Text passage.
================

# Diploma attestation for Visa



## pinball_wizard (Jun 13, 2011)

Hi guys. I need to get my diploma attested in order to get a residence visa.
I have been given the details of someone who will charge £130 to get it down for me, all i have to do is send my diploma to her. Is there a cheaper way to do it and could someone run me through the process please. Cheers


----------



## wandabug (Apr 22, 2010)

are you in Dubai or UK ?


----------



## wandabug (Apr 22, 2010)

seen your other posts, you're in the UK.
Take your diploma to a local solicitor (pref a notary public) and get him to do you a certified copy. Costs about £5.
Send the certified copy to the Foreign and Commonwealth Office in Milton Keynes to be legalised/attested. Details are on their website. Costs about £30 and takes a few days.
Then send it to The UAE Embassy in London. Costs £20 and takes a few days. Details on their website. The UAE Embassy do not take cheques or credit card so you need to send a postal order.
Alternately, when you post it to the FCO enclose a stamped envelope + the UAE Embassy fee and they will forward it to the UAE Embassy for you. Remember to also enclose a self addressed stamped envelope.


----------



## frenchindubai (Apr 4, 2012)

*What about a Frenchie living in Spain*



wandabug said:


> seen your other posts, you're in the UK.
> Take your diploma to a local solicitor (pref a notary public) and get him to do you a certified copy. Costs about £5.
> Send the certified copy to the Foreign and Commonwealth Office in Milton Keynes to be legalised/attested. Details are on their website. Costs about £30 and takes a few days.
> Then send it to The UAE Embassy in London. Costs £20 and takes a few days. Details on their website. The UAE Embassy do not take cheques or credit card so you need to send a postal order.
> Alternately, when you post it to the FCO enclose a stamped envelope + the UAE Embassy fee and they will forward it to the UAE Embassy for you. Remember to also enclose a self addressed stamped envelope.


Hi Wandabug,
You seem to know a lot about that subject.
Do you know by chance how I should apply this process bearing in mind the following?
1) my diplomas are in French
2) I currently live in Spain
3) whatever the cost I would rather look for a company that can do the whole process and fast
Do you know any company globally implanted that can do this for me out of Spain?
Thanks a lot for your feedback.
Cheers


----------



## Mafizzle (Jan 19, 2012)

I have used Blair Consular for a number of services, one of these included the attestation of a number of documents that were in Spanish, so I don't believe language is too much of a problem.

I am sure if you send the documents DHL/FedEx to their offices they can sort you out.

Worth an e-mail.


----------

================

Data segment.
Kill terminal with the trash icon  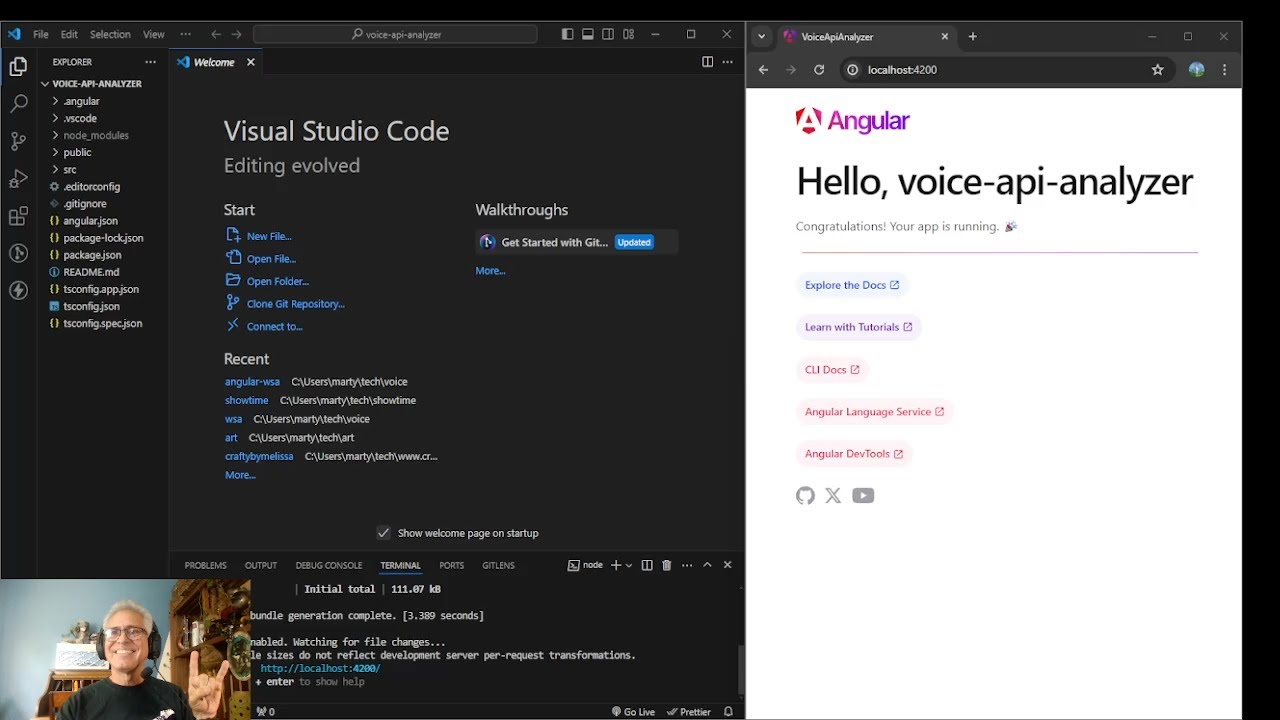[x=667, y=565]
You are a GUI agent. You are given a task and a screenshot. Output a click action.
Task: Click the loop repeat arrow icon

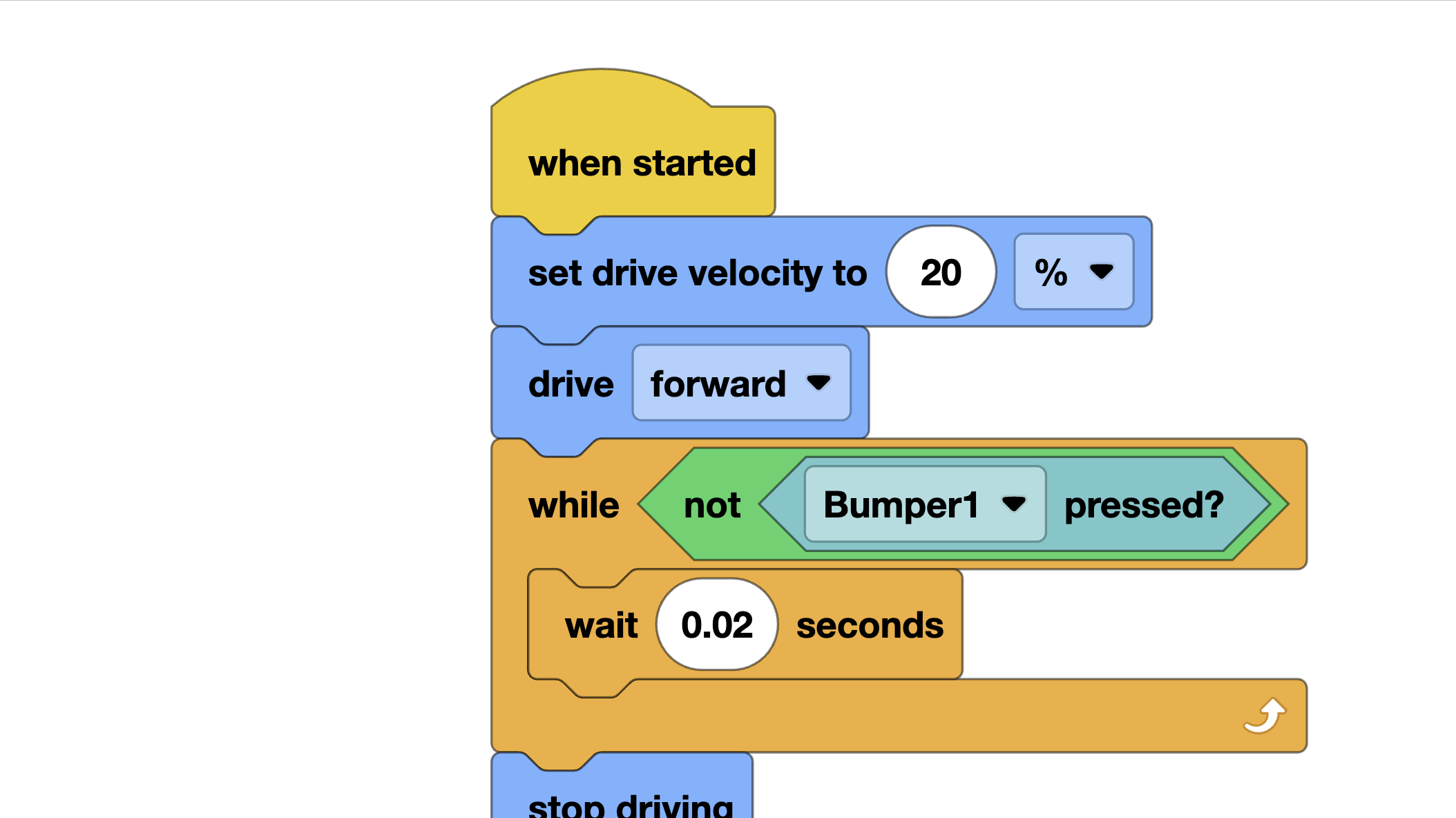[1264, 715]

================

Task prompt. Could you extract the whole forum thread on diploma attestation for a visa, reproducing every line unchanged from the first heading to the final divider?

Exercise response.
# Diploma attestation for Visa



## pinball_wizard (Jun 13, 2011)

Hi guys. I need to get my diploma attested in order to get a residence visa.
I have been given the details of someone who will charge £130 to get it down for me, all i have to do is send my diploma to her. Is there a cheaper way to do it and could someone run me through the process please. Cheers


----------



## wandabug (Apr 22, 2010)

are you in Dubai or UK ?


----------



## wandabug (Apr 22, 2010)

seen your other posts, you're in the UK.
Take your diploma to a local solicitor (pref a notary public) and get him to do you a certified copy. Costs about £5.
Send the certified copy to the Foreign and Commonwealth Office in Milton Keynes to be legalised/attested. Details are on their website. Costs about £30 and takes a few days.
Then send it to The UAE Embassy in London. Costs £20 and takes a few days. Details on their website. The UAE Embassy do not take cheques or credit card so you need to send a postal order.
Alternately, when you post it to the FCO enclose a stamped envelope + the UAE Embassy fee and they will forward it to the UAE Embassy for you. Remember to also enclose a self addressed stamped envelope.


----------



## frenchindubai (Apr 4, 2012)

*What about a Frenchie living in Spain*



wandabug said:


> seen your other posts, you're in the UK.
> Take your diploma to a local solicitor (pref a notary public) and get him to do you a certified copy. Costs about £5.
> Send the certified copy to the Foreign and Commonwealth Office in Milton Keynes to be legalised/attested. Details are on their website. Costs about £30 and takes a few days.
> Then send it to The UAE Embassy in London. Costs £20 and takes a few days. Details on their website. The UAE Embassy do not take cheques or credit card so you need to send a postal order.
> Alternately, when you post it to the FCO enclose a stamped envelope + the UAE Embassy fee and they will forward it to the UAE Embassy for you. Remember to also enclose a self addressed stamped envelope.


Hi Wandabug,
You seem to know a lot about that subject.
Do you know by chance how I should apply this process bearing in mind the following?
1) my diplomas are in French
2) I currently live in Spain
3) whatever the cost I would rather look for a company that can do the whole process and fast
Do you know any company globally implanted that can do this for me out of Spain?
Thanks a lot for your feedback.
Cheers


----------



## Mafizzle (Jan 19, 2012)

I have used Blair Consular for a number of services, one of these included the attestation of a number of documents that were in Spanish, so I don't believe language is too much of a problem.

I am sure if you send the documents DHL/FedEx to their offices they can sort you out.

Worth an e-mail.


----------